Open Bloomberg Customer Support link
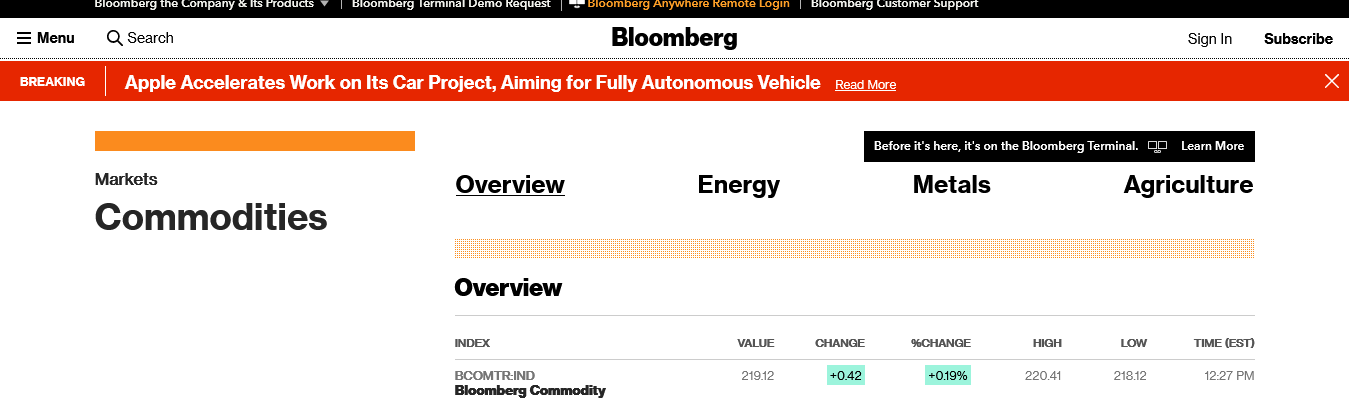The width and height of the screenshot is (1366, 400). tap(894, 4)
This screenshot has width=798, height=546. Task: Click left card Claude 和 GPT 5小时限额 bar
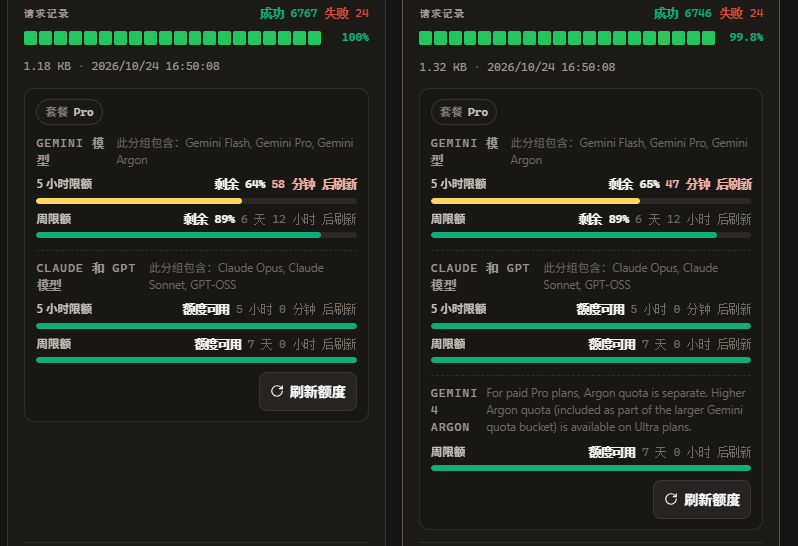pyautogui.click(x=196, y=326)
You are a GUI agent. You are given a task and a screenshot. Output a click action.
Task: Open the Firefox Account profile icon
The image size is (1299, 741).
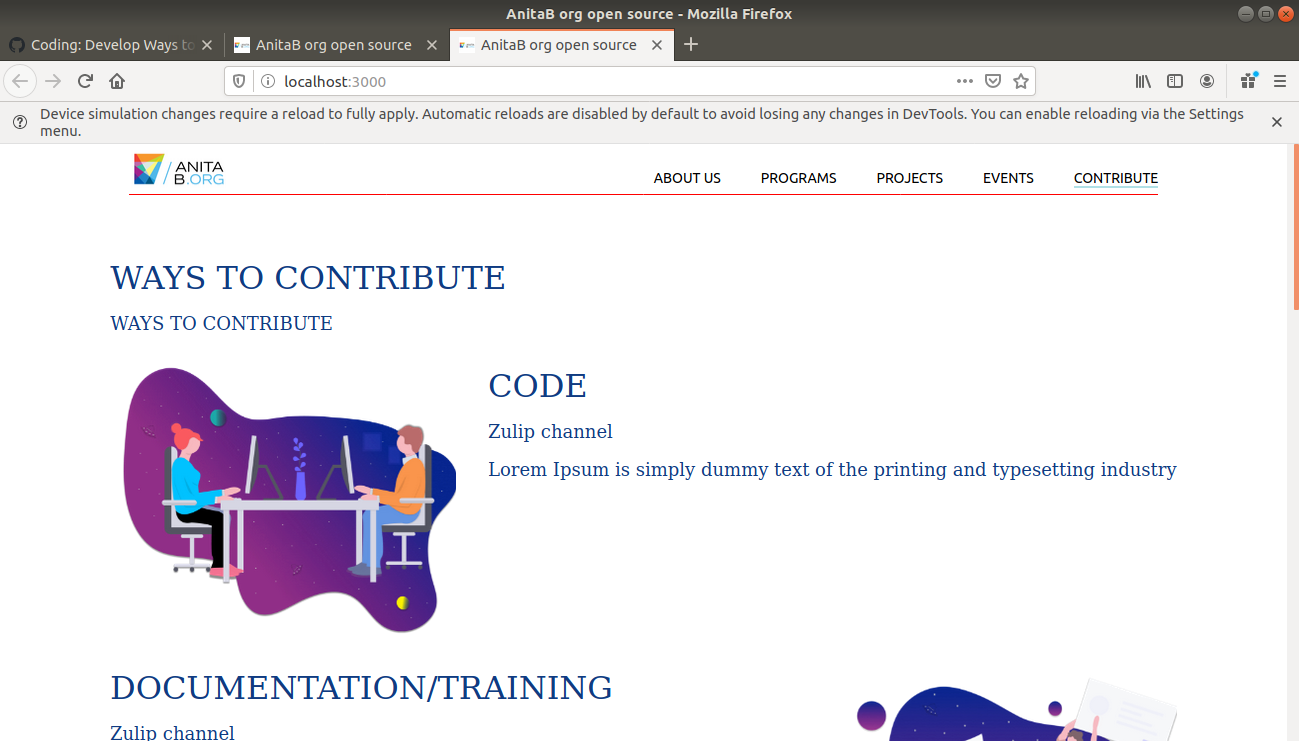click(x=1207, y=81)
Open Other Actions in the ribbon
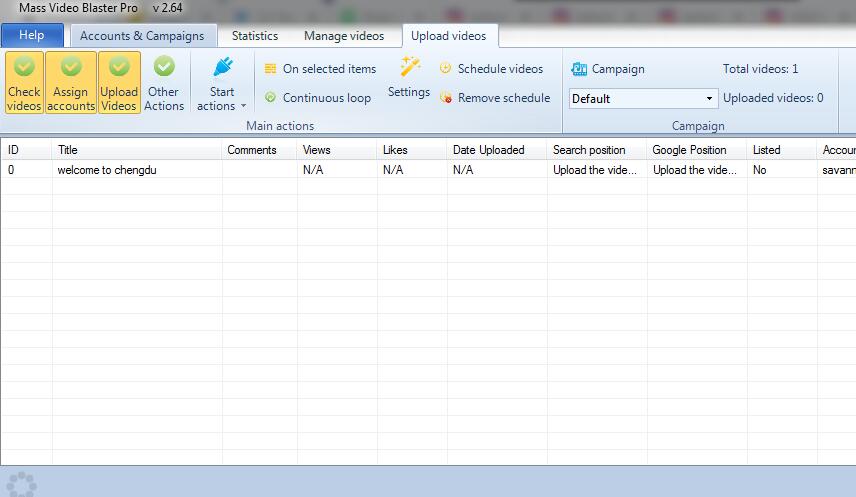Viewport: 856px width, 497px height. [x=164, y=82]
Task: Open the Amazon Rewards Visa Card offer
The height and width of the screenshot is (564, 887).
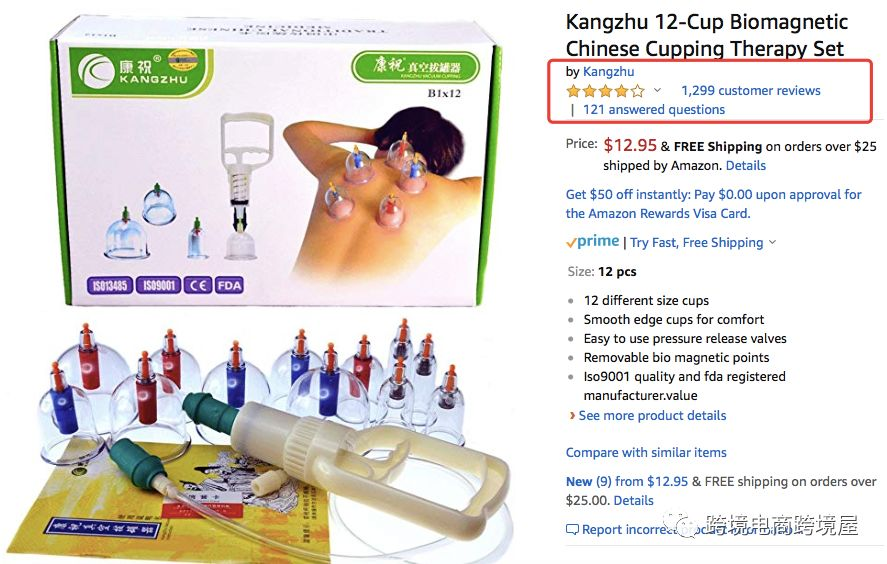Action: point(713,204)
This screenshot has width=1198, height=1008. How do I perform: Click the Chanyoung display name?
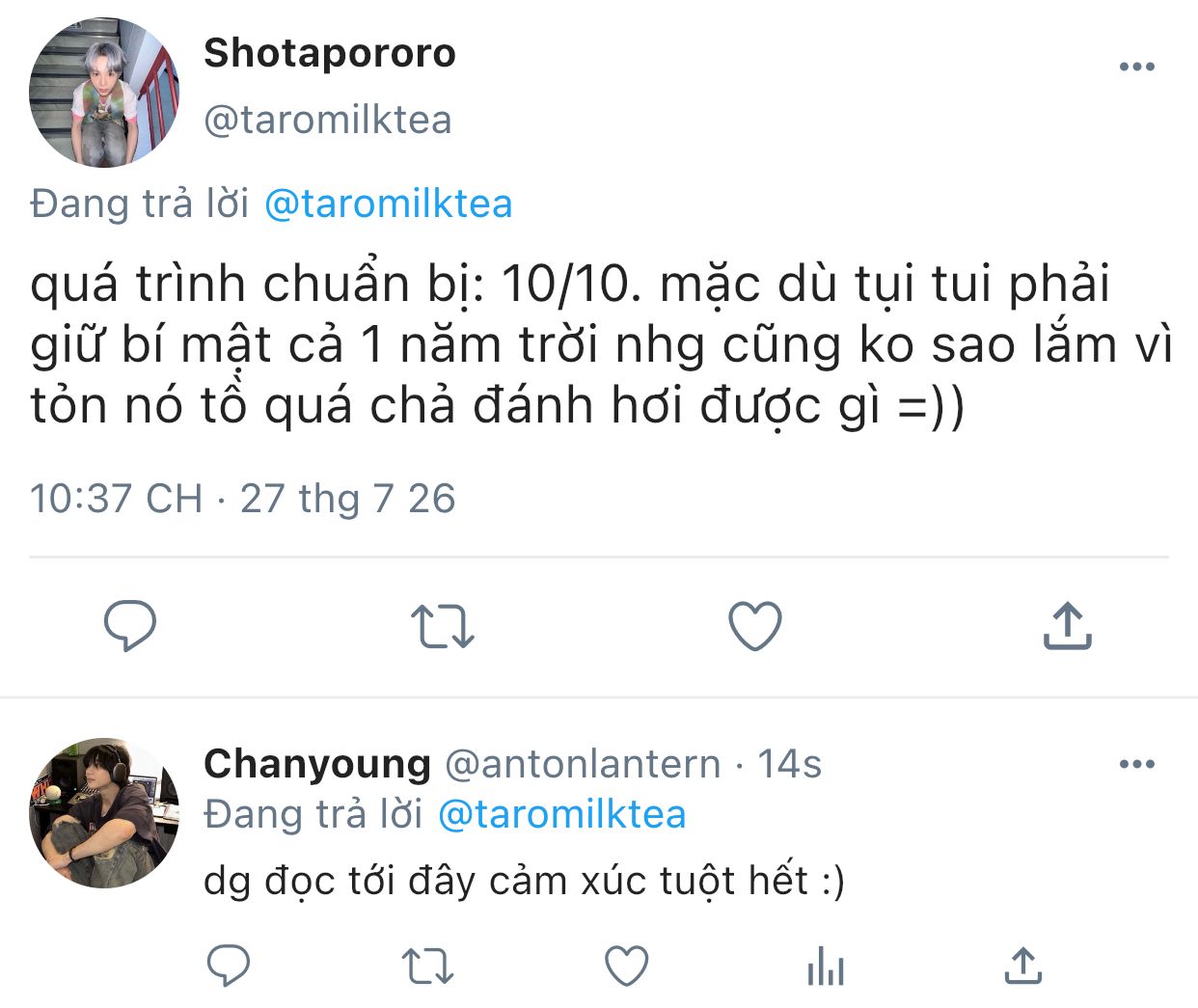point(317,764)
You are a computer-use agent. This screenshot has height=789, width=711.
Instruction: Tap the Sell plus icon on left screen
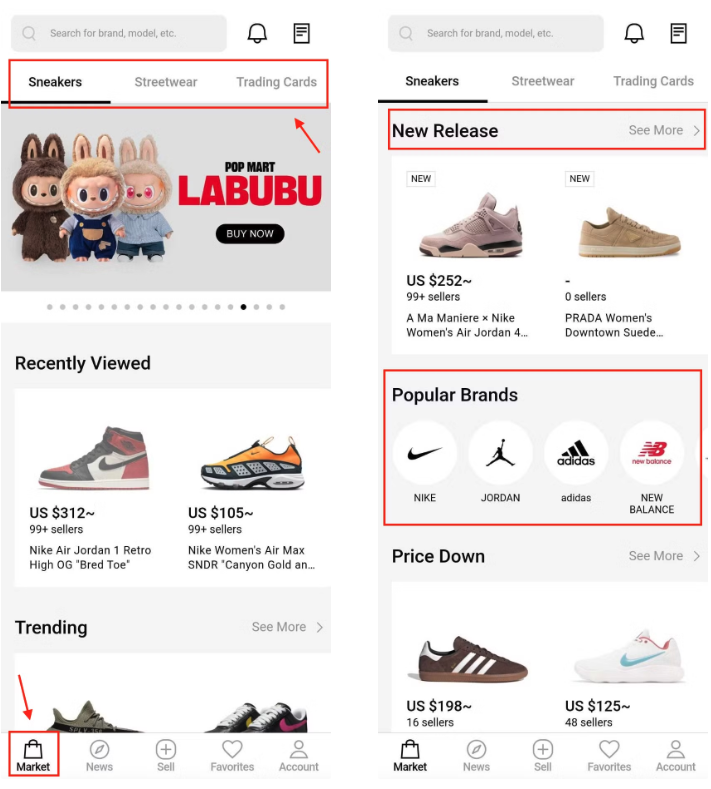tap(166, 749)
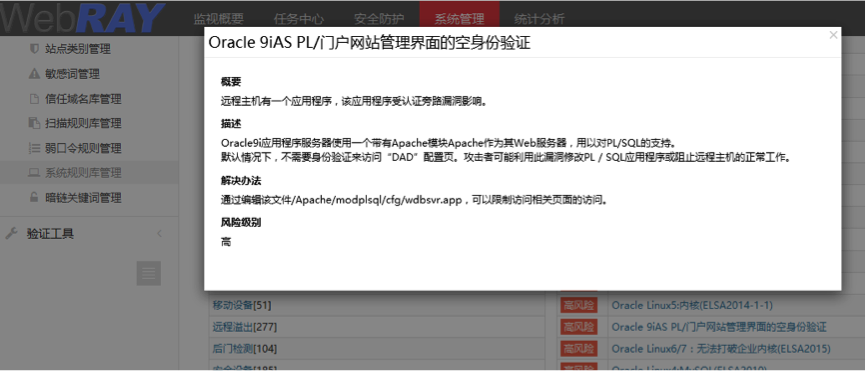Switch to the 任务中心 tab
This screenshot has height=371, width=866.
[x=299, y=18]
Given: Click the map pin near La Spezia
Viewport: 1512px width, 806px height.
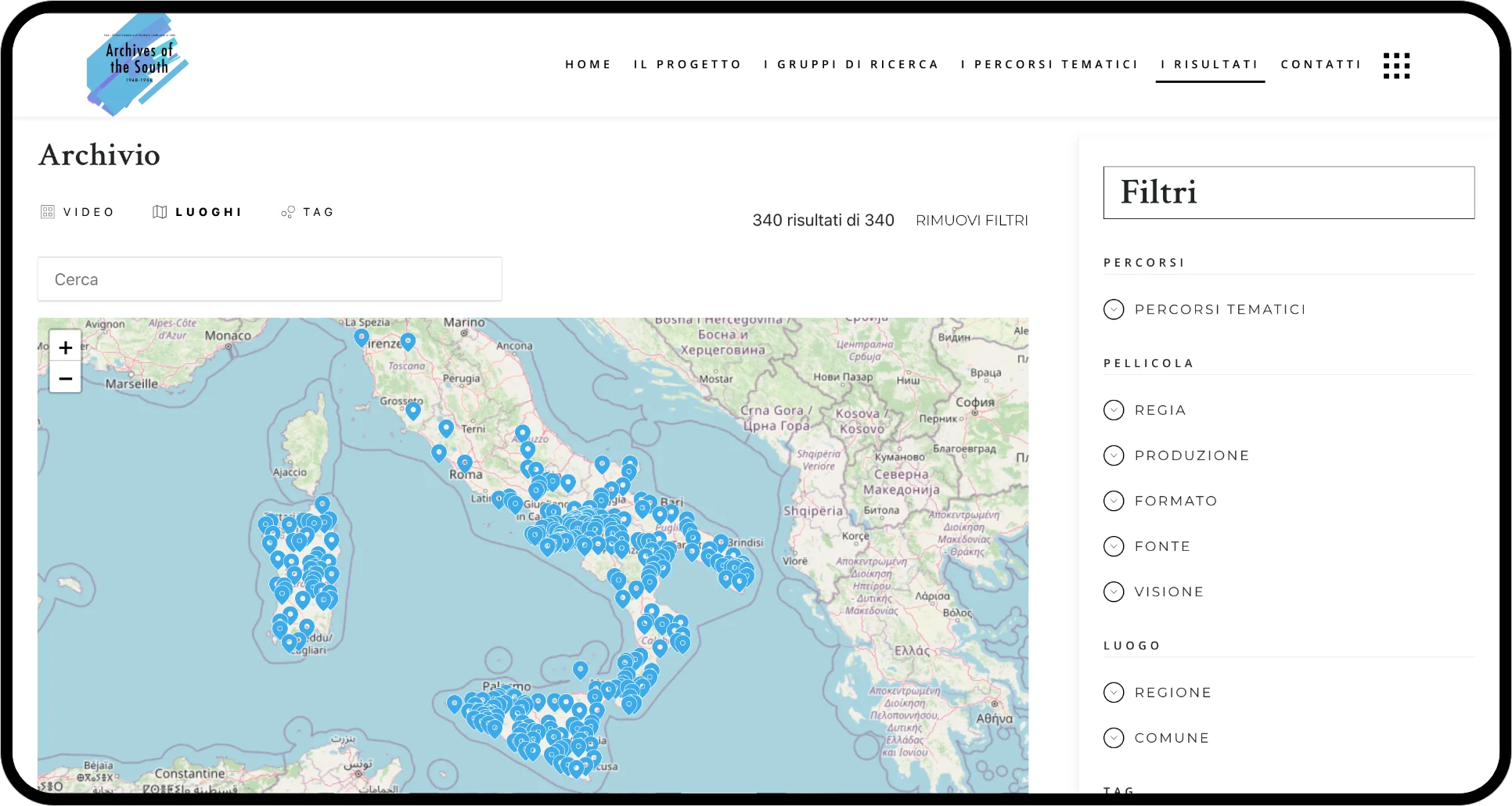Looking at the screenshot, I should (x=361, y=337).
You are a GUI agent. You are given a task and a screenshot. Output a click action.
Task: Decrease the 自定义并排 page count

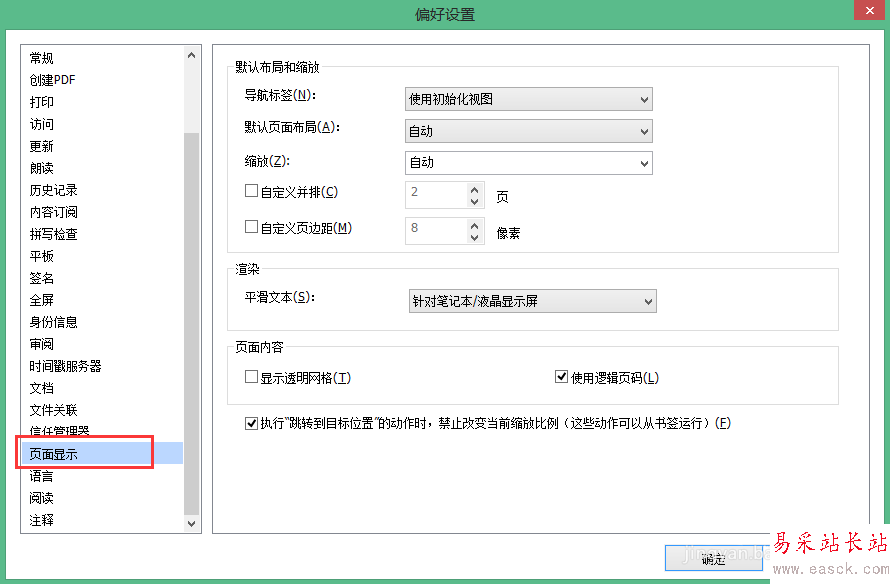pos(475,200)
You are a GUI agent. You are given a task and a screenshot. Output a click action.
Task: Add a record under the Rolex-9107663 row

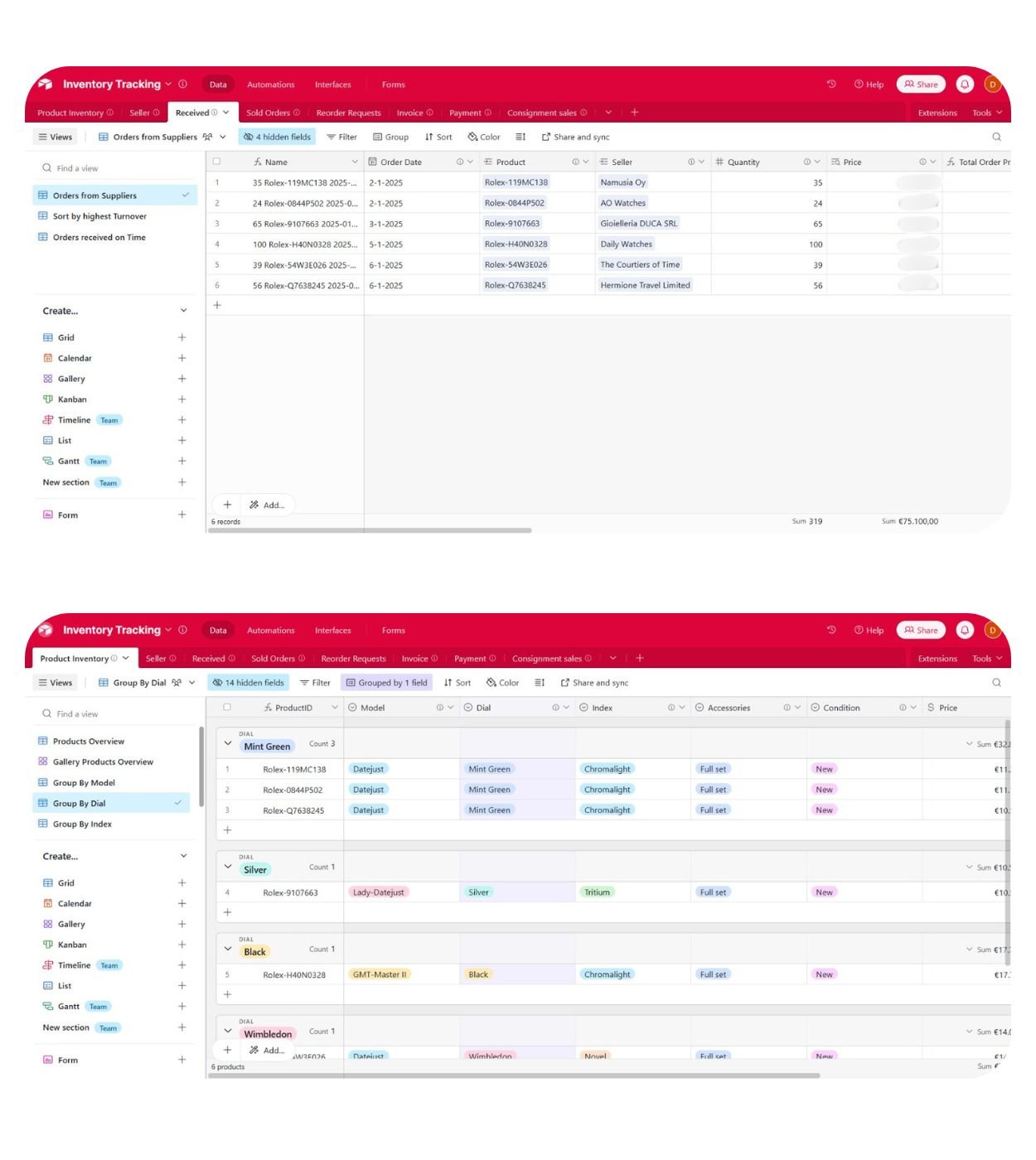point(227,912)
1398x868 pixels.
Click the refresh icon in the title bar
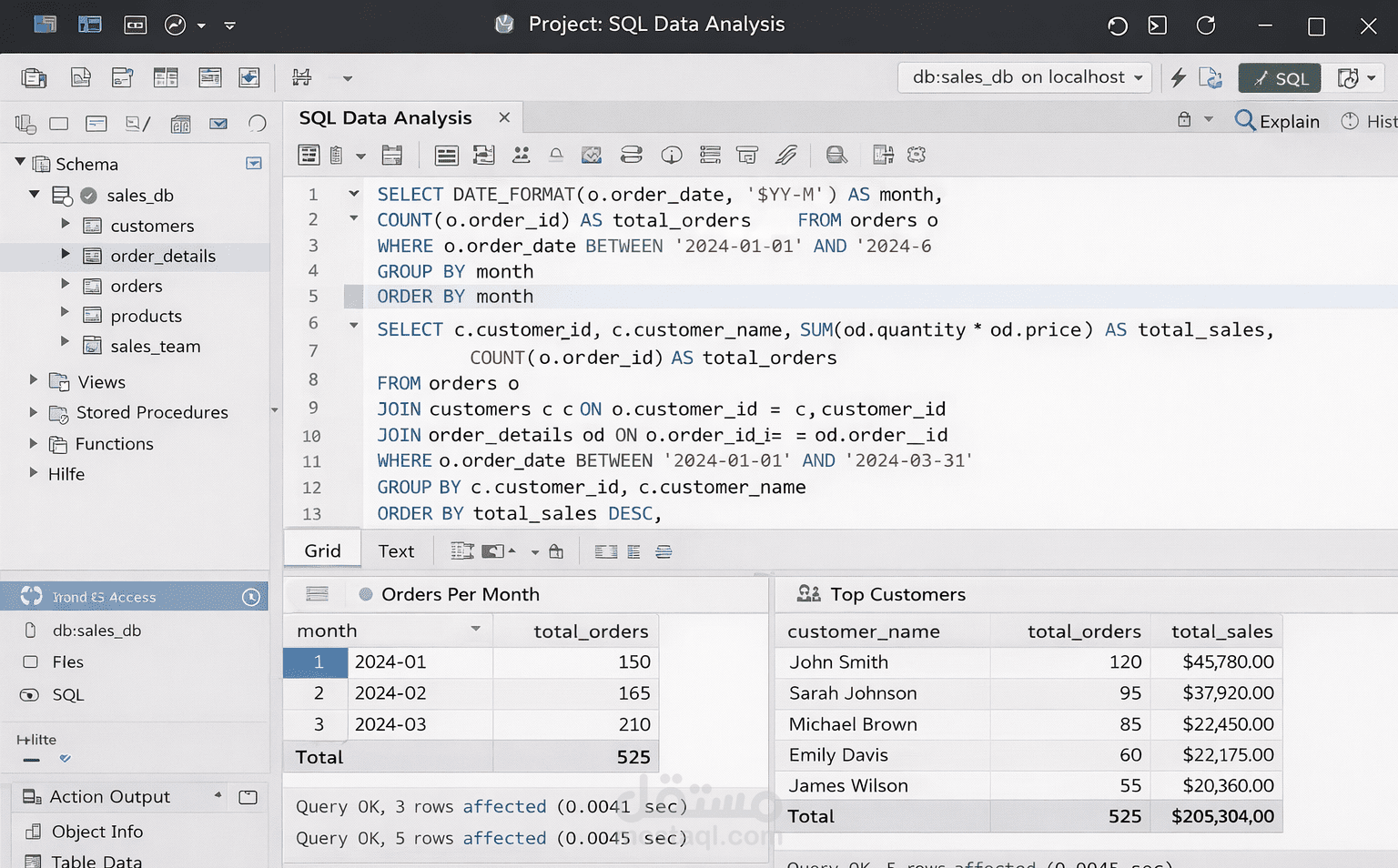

::::

# Instructions to follow
Repeat everything in the records above exactly, except the pictures.

# Solution below
Open Bloomberg Customer Support link
The width and height of the screenshot is (1366, 400). tap(894, 4)
This screenshot has width=798, height=546. Task: Click left card Claude 和 GPT 5小时限额 bar
pyautogui.click(x=196, y=326)
You are a GUI agent. You are given a task and a screenshot. Output a click action.
Task: Open the Firefox Account profile icon
The image size is (1299, 741).
click(x=1207, y=81)
Open Other Actions in the ribbon
Viewport: 856px width, 497px height. [x=164, y=82]
Task: Open the Amazon Rewards Visa Card offer
The height and width of the screenshot is (564, 887).
Action: point(713,204)
This screenshot has width=1198, height=1008. How do I perform: Click the Chanyoung display name?
point(317,764)
You are a computer-use agent. This screenshot has height=789, width=711.
Instruction: Tap the Sell plus icon on left screen
tap(166, 749)
Switch to the 任务中心 tab
This screenshot has height=371, width=866.
[x=299, y=18]
Given: Click the map pin near La Spezia
Viewport: 1512px width, 806px height.
Looking at the screenshot, I should (x=361, y=337).
You are a GUI agent. You are given a task and a screenshot. Output a click action.
Task: Decrease the 自定义并排 page count

pos(475,200)
You are a GUI agent. You are given a task and a screenshot. Output a click action.
Task: Add a record under the Rolex-9107663 row

point(227,912)
1398x868 pixels.
Click the refresh icon in the title bar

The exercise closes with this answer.